I was thinking out loud while my husband and I were walking through a tunnel of red, gold and orange foliage raining down and swirling around us until finally they land on the brightly carpeted ground.  It was a crisp mid-October morning with barely any clouds in the sky, a perfect day for a photo walk in the park at the bottom of our road.

“I suppose they would be glad, it must be very heavy carrying all that weight on their shoulders for at least six months,” I declared. It was ridiculous of course and John laughed, telling me that it is the branches that are heavy and not the leaves. But I argued that with the number of leaves a tree must carry, it could be very wearing and so they would probably be glad to have a seasonal break. There was no response to that, he is used to these wild contentions.

We carried on our walk, not oblivious to the crunching sound of dried leaves under our feet and the occasional squirrel running across our path as they gathered their winter stash.

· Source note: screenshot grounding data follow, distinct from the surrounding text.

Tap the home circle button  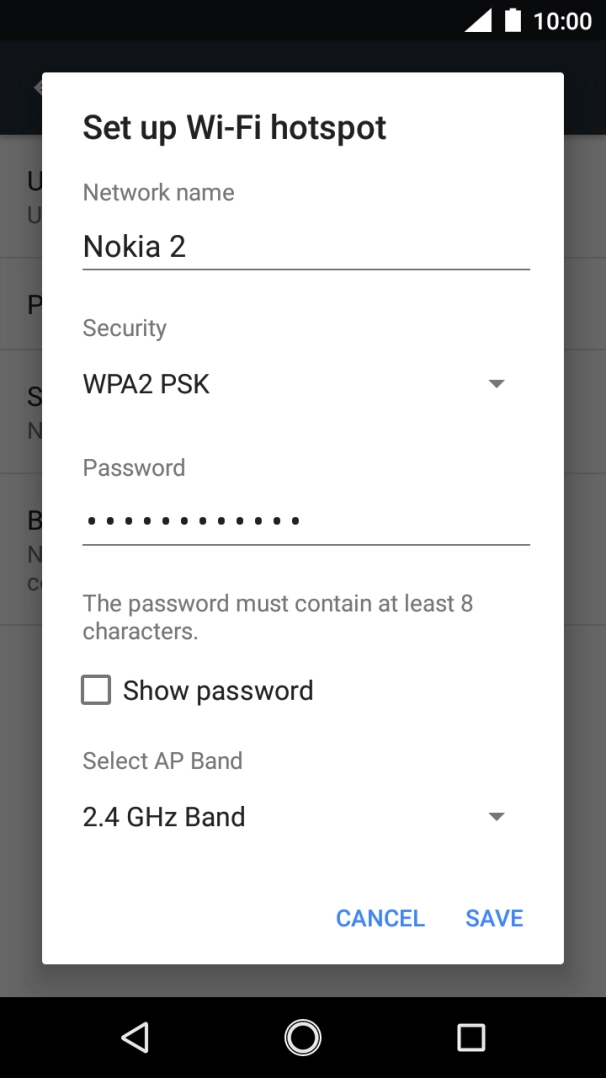302,1038
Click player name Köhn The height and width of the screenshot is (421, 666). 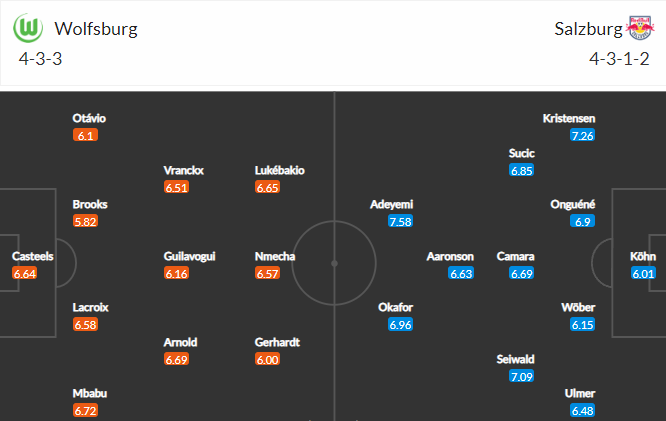[643, 256]
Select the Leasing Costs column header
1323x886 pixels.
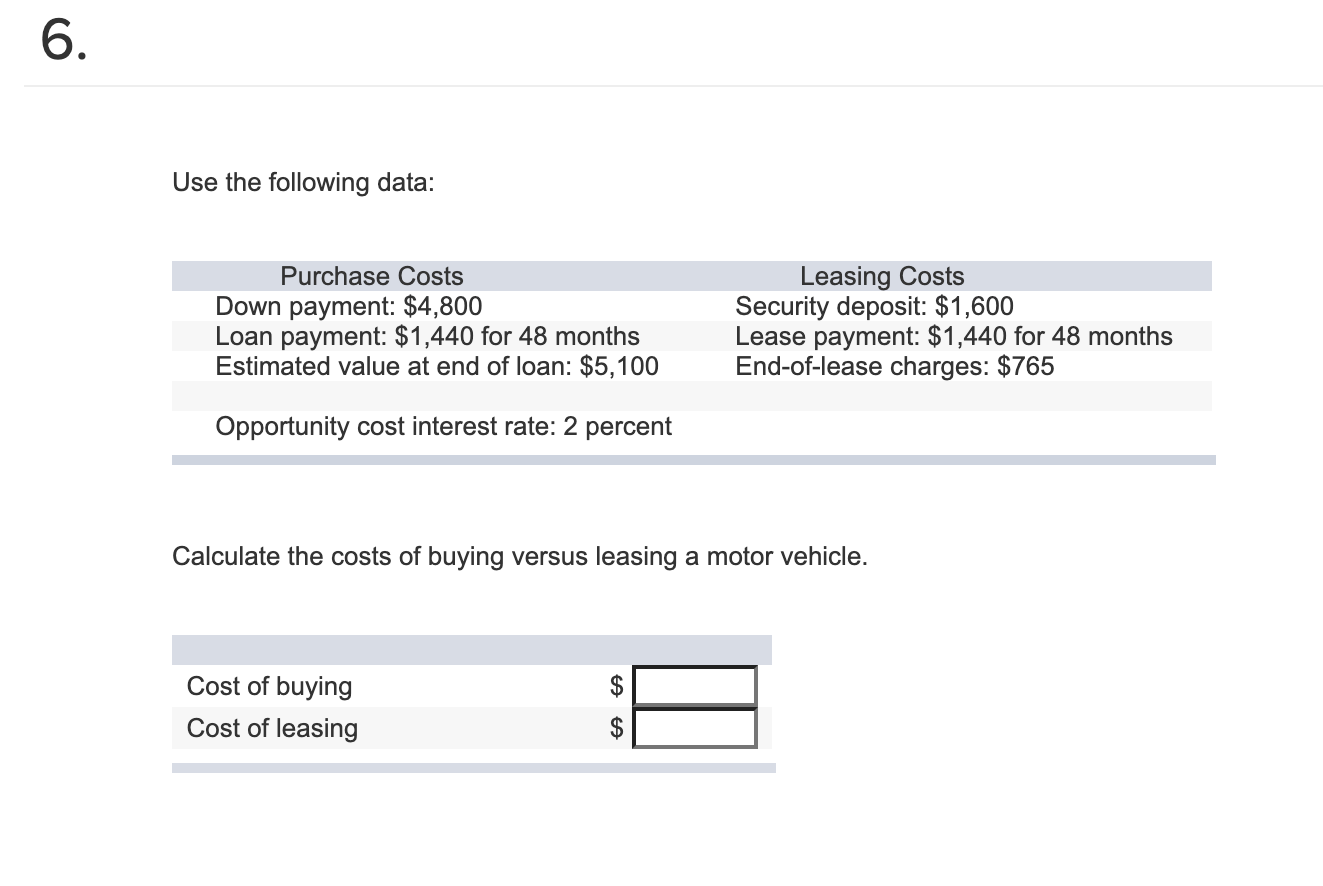point(881,276)
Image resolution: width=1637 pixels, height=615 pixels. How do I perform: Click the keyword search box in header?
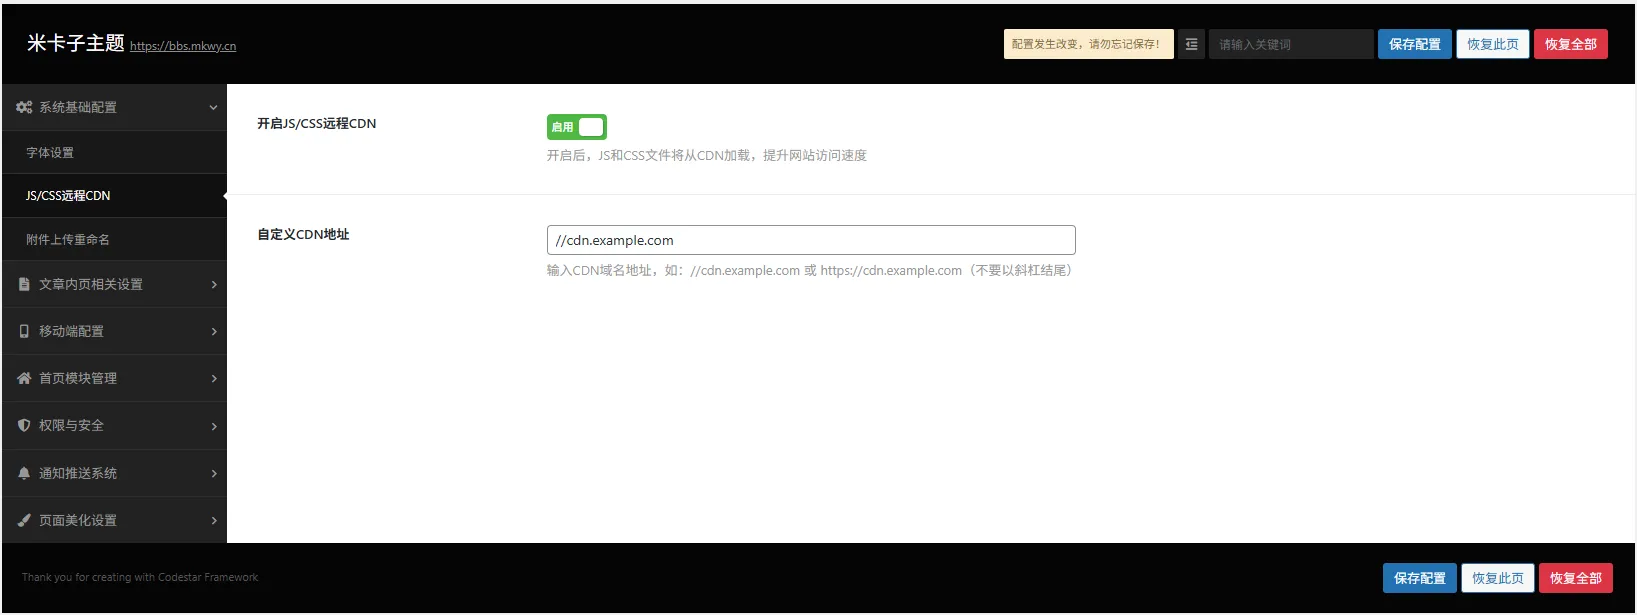[x=1290, y=44]
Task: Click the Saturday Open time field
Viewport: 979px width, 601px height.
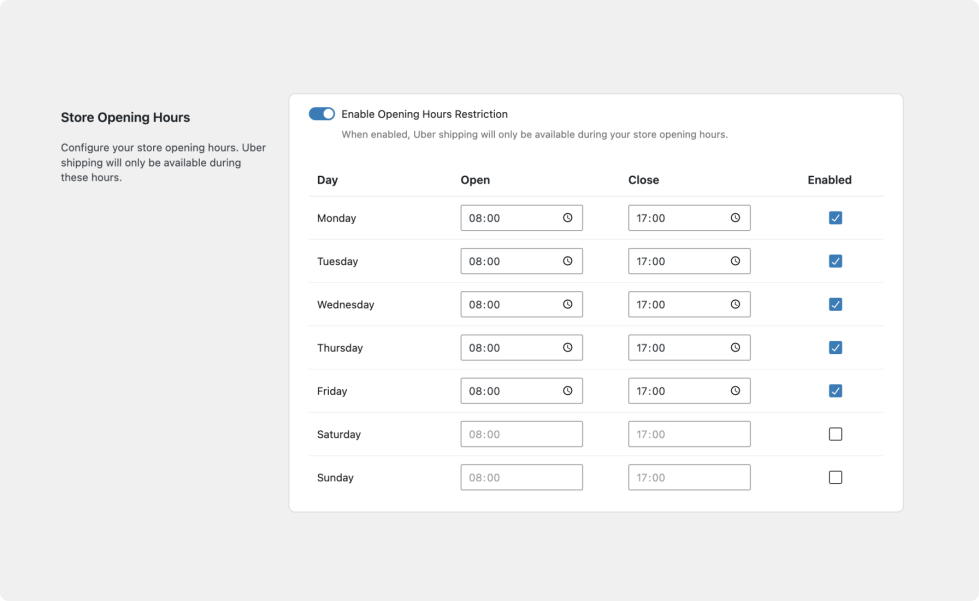Action: (x=521, y=434)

It was a typical weekend morning at Hillsborough Park: younger children in trolleys while older ones are playing football; dogs on their leads while their walkers are chatting with one another; and cyclists on their bikes while lovers walk hand in hand. Near the bottom of the park was a little man-made lake with squealing toddlers feeding the visiting ducks and geese.

“Britain is not all that bad you know,” I said, taking in the sights. At that moment, it felt very idyllic, the British lifestyle up North, away from the hustle and bustle of megacities (although of course Sheffield itself is a big city that has managed to keep itself suburban rather than metropolitan). Fifteen minutes on the tram and we are in the city centre, ten minutes in the car and we are in the countryside. Our community in Hillsborough is almost like a town: with a shopping district, a Methodist Church, a primary school, a college, a library, a leisure centre and more importantly, home to Sheffield Wednesday’s football ground.
“I didn’t say it was bad,” John replied. “In small doses it is beautiful. But there are better places to live in.” By that he meant warmer and he is right of course. The forecast on the Breakfast News that morning predicted days of mists hovering over the city’s skyline starting the next day, the less exciting bits of autumn was about to unfold. But at that moment, I’ve let the splashes of colours under the bright blue sky make me forget the gloomy days ahead. Yes, there are beautiful days in England but not a jolly lot of them that when you get one, it makes you block out memories of the less memorable days of the year.